1960, an explosion at Six Bells Colliery killed 45 miners, and on the morning of Friday, 21 October 1966, a large section of the spoil heap of Merthyr Vale Colliery slid down the hillside onto the village of Aberfan, killing 144 people including 116 children.

The 1960's

[image: The last dram of coal leaving Wattstown colliery, 1968.]

The last dram of coal leaving Wattstown colliery, 1968.

The 1960s saw the development of new 'super pits' at Abernant, Brynlliw and Cynheidre Collieries as well as the reorganisation of existing collieries such as Coegnant, Deep Navigation and Merthyr Vale.

The decade also saw all British mineworkers brought onto the same pay rate. Both management and trade unions broadly welcomed this agreement, although many men saw a substantial fall in their incomes.

The Agreement forged a greater sense of unity between UK coalfields, which paved the way for the national strikes of 1972 and 1974, which were fought over wages, the latter dispute bringing about the fall of the Conservative government.

The final years

By the early 1980s the British mining industry had become one of the safest and most efficient in Europe. However, a new Conservative government was in place and a new round of pit closures announced. The Welsh coalfields were especially vulnerable due to the age of the collieries and the difficult geology.

Although closures had been reluctantly accepted in the past, the lack of alternative employment led to calls for industrial action. The last great miners' strike began in March 1984 and lasted a year. The defeat of the miners paved the way for the final destruction of the Welsh coal industry.

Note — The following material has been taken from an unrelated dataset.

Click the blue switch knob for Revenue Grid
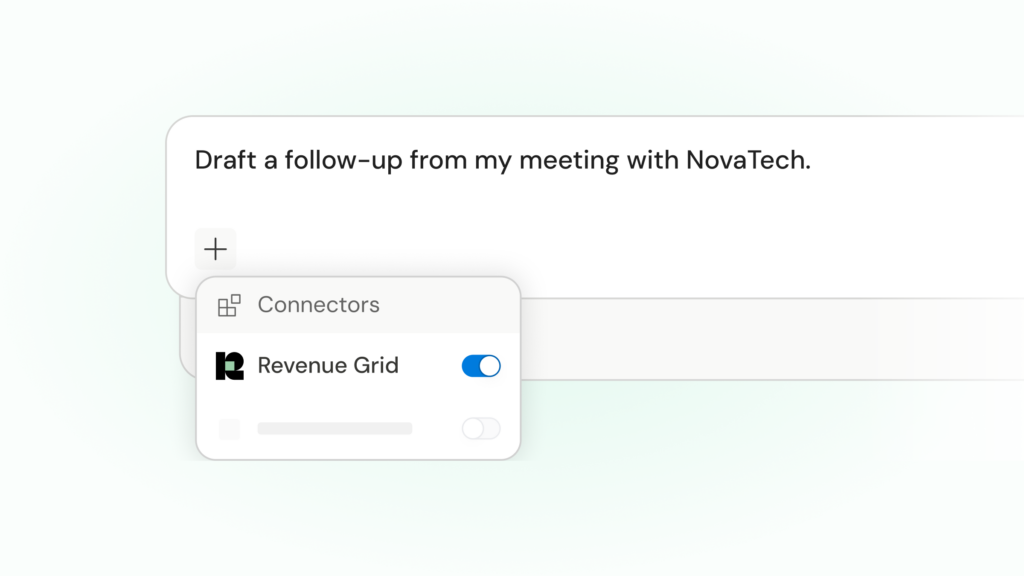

The next ten years saw the end of coal as a nationalised industry. In 1994, Tower Colliery, the last remaining deep coal mine in Wales was closed by the NBC, (renamed British Coal). However, convinced that the mine was still economical, 239 miners bought the colliery with their own redundancy money and the mine remained operational until it's final closure on 25th January 2008, bringing to an end 200 years of deep coal mining in south Wales.

This article forms part of a booklet in the series 'Glo'produced by Big Pit: National Mining Museum. Download here

Article Date: 28 February 2008

3 comments

Andrew Thorburn on 23 March 2014, 21:29

It would be interesting to see what coal filled the gap after the mines were closed down. Who owned the coal that came in back then, and that comes in now?

James Morris on 16 January 2009, 09:18

I don't know much about minng as i am 12, but had to research it for homework. Seems quite a dangerous job, and the landslide in 66 killed 116 kids. That wouldn't happen today. A kid can't even ride a bike without health and safety interfering. They should know that no kid has any awareness of health and safety today. Go us!!

Martin Locock on 3 November 2008, 12:14

It's not quite true to say that defeat of the Miner's Strike in 1984/5 "paved the way for the final destruction of the Welsh coal industry": the economics of closure were in place before the strike and would have followed strike or not. It is a shame that the interesting post-mining history isn't mentioned: the investment in reclamation works and continuing opencast industry are an important part of the story.